**Goal of the exercise:** Set down all of the data exactly as it appears.

•••••

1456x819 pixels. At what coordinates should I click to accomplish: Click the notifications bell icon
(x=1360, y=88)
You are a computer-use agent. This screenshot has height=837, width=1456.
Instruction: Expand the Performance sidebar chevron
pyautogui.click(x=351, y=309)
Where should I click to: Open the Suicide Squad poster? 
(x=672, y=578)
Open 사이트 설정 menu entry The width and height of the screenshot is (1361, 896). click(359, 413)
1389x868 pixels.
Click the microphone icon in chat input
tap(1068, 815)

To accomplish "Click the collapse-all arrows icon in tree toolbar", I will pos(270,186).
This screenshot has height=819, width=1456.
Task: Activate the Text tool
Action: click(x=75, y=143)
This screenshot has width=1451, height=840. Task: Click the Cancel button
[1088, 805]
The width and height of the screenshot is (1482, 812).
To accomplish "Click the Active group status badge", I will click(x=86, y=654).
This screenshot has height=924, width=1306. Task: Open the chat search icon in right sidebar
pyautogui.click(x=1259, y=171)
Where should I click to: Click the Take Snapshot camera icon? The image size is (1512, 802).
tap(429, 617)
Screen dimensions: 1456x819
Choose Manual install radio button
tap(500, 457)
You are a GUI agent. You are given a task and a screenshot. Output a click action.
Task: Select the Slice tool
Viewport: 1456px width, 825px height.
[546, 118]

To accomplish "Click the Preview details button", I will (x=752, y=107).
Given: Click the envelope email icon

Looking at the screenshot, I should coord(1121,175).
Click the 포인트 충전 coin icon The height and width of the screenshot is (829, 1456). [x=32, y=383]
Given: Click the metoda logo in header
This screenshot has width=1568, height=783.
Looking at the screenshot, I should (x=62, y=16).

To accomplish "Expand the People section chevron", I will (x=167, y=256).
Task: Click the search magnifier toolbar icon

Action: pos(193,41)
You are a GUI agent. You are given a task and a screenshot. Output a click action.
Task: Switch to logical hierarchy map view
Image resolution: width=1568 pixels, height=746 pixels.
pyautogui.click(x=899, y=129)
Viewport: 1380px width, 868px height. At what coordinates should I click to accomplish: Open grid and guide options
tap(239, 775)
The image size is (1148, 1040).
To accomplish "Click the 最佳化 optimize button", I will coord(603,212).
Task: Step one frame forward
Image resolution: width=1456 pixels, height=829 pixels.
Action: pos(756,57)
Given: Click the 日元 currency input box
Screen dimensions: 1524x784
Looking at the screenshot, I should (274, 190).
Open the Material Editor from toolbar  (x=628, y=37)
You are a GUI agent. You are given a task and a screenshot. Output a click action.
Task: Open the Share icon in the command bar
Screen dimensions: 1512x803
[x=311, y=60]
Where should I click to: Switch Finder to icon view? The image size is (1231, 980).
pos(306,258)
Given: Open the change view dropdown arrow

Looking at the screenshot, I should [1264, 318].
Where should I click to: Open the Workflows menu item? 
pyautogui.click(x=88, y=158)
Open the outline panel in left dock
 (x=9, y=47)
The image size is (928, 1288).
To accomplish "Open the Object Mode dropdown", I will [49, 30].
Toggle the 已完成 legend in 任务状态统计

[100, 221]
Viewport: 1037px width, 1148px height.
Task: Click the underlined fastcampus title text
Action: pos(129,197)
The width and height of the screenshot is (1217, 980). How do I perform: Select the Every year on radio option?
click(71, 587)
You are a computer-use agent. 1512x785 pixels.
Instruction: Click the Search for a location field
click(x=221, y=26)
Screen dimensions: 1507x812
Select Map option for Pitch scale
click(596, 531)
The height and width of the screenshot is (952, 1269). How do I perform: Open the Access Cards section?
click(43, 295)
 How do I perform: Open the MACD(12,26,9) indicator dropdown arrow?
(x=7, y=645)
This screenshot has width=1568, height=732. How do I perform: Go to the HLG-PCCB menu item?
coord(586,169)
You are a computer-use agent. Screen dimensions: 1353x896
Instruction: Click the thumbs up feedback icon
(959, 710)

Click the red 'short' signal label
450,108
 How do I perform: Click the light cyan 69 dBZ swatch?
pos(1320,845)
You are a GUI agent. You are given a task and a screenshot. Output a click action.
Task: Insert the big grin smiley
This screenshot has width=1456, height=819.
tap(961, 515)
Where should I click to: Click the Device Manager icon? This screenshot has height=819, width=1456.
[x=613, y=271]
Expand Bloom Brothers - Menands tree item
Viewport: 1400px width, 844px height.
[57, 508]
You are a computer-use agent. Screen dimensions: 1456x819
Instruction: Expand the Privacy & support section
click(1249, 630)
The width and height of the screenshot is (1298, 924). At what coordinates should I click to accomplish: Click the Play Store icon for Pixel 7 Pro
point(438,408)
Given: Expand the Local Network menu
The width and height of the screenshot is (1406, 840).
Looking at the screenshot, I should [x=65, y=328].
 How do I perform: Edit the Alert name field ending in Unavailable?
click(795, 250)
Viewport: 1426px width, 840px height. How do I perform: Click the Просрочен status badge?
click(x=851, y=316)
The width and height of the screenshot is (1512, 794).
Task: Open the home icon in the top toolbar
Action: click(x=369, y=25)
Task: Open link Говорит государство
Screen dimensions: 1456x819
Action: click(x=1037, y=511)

•••••

**Finished exercise:**
1456x819 pixels. At what coordinates should I click to accomplish: Click the notifications bell icon
(x=1360, y=88)
You are a computer-use agent. This screenshot has height=837, width=1456.
Instruction: Expand the Performance sidebar chevron
pyautogui.click(x=351, y=309)
Where should I click to: Open the Suicide Squad poster? 
(x=672, y=578)
Open 사이트 설정 menu entry The width and height of the screenshot is (1361, 896). click(359, 413)
1389x868 pixels.
Click the microphone icon in chat input
tap(1068, 815)

To accomplish "Click the collapse-all arrows icon in tree toolbar", I will pos(270,186).
This screenshot has height=819, width=1456.
Task: Activate the Text tool
Action: click(x=75, y=143)
This screenshot has width=1451, height=840. Task: Click the Cancel button
[1088, 805]
The width and height of the screenshot is (1482, 812).
To accomplish "Click the Active group status badge", I will click(x=86, y=654).
This screenshot has height=924, width=1306. Task: Open the chat search icon in right sidebar
pyautogui.click(x=1259, y=171)
Where should I click to: Click the Take Snapshot camera icon? The image size is (1512, 802).
tap(429, 617)
Screen dimensions: 1456x819
Choose Manual install radio button
tap(500, 457)
You are a GUI agent. You are given a task and a screenshot. Output a click action.
Task: Select the Slice tool
Viewport: 1456px width, 825px height.
[546, 118]

To accomplish "Click the Preview details button", I will (x=752, y=107).
Given: Click the envelope email icon

Looking at the screenshot, I should coord(1121,175).
Click the 포인트 충전 coin icon The height and width of the screenshot is (829, 1456). [x=32, y=383]
Given: Click the metoda logo in header
This screenshot has width=1568, height=783.
Looking at the screenshot, I should (x=62, y=16).

To accomplish "Expand the People section chevron", I will (x=167, y=256).
Task: Click the search magnifier toolbar icon

Action: pos(193,41)
You are a GUI agent. You are given a task and a screenshot. Output a click action.
Task: Switch to logical hierarchy map view
Image resolution: width=1568 pixels, height=746 pixels.
pyautogui.click(x=899, y=129)
Viewport: 1380px width, 868px height. At what coordinates should I click to accomplish: Open grid and guide options
tap(239, 775)
The image size is (1148, 1040).
To accomplish "Click the 最佳化 optimize button", I will coord(603,212).
Task: Step one frame forward
Image resolution: width=1456 pixels, height=829 pixels.
Action: pos(756,57)
Given: Click the 日元 currency input box
Screen dimensions: 1524x784
Looking at the screenshot, I should (274, 190).
Open the Material Editor from toolbar  (x=628, y=37)
You are a GUI agent. You are given a task and a screenshot. Output a click action.
Task: Open the Share icon in the command bar
Screen dimensions: 1512x803
[x=311, y=60]
Where should I click to: Switch Finder to icon view? The image size is (1231, 980).
pos(306,258)
Given: Open the change view dropdown arrow

Looking at the screenshot, I should [1264, 318].
Where should I click to: Open the Workflows menu item? 
pyautogui.click(x=88, y=158)
Open the outline panel in left dock
 (x=9, y=47)
The image size is (928, 1288).
To accomplish "Open the Object Mode dropdown", I will [49, 30].
Toggle the 已完成 legend in 任务状态统计

[100, 221]
Viewport: 1037px width, 1148px height.
Task: Click the underlined fastcampus title text
Action: pos(129,197)
The width and height of the screenshot is (1217, 980). How do I perform: Select the Every year on radio option?
click(71, 587)
You are a computer-use agent. 1512x785 pixels.
Instruction: Click the Search for a location field
click(x=221, y=26)
Screen dimensions: 1507x812
Select Map option for Pitch scale
click(596, 531)
The height and width of the screenshot is (952, 1269). How do I perform: Open the Access Cards section?
click(43, 295)
 How do I perform: Open the MACD(12,26,9) indicator dropdown arrow?
(x=7, y=645)
This screenshot has width=1568, height=732. How do I perform: Go to the HLG-PCCB menu item?
coord(586,169)
You are a computer-use agent. Screen dimensions: 1353x896
Instruction: Click the thumbs up feedback icon
(959, 710)

Click the red 'short' signal label
450,108
 How do I perform: Click the light cyan 69 dBZ swatch?
pos(1320,845)
You are a GUI agent. You are given a task and a screenshot. Output a click action.
Task: Insert the big grin smiley
This screenshot has width=1456, height=819.
tap(961, 515)
Where should I click to: Click the Device Manager icon? This screenshot has height=819, width=1456.
[x=613, y=271]
Expand Bloom Brothers - Menands tree item
Viewport: 1400px width, 844px height.
[57, 508]
You are a computer-use agent. Screen dimensions: 1456x819
Instruction: Expand the Privacy & support section
click(1249, 630)
The width and height of the screenshot is (1298, 924). At what coordinates should I click to accomplish: Click the Play Store icon for Pixel 7 Pro
point(438,408)
Given: Expand the Local Network menu
The width and height of the screenshot is (1406, 840).
Looking at the screenshot, I should [x=65, y=328].
 How do I perform: Edit the Alert name field ending in Unavailable?
click(795, 250)
Viewport: 1426px width, 840px height. How do I perform: Click the Просрочен status badge?
click(x=851, y=316)
The width and height of the screenshot is (1512, 794).
Task: Open the home icon in the top toolbar
Action: click(x=369, y=25)
Task: Open link Говорит государство
Screen dimensions: 1456x819
Action: click(x=1037, y=511)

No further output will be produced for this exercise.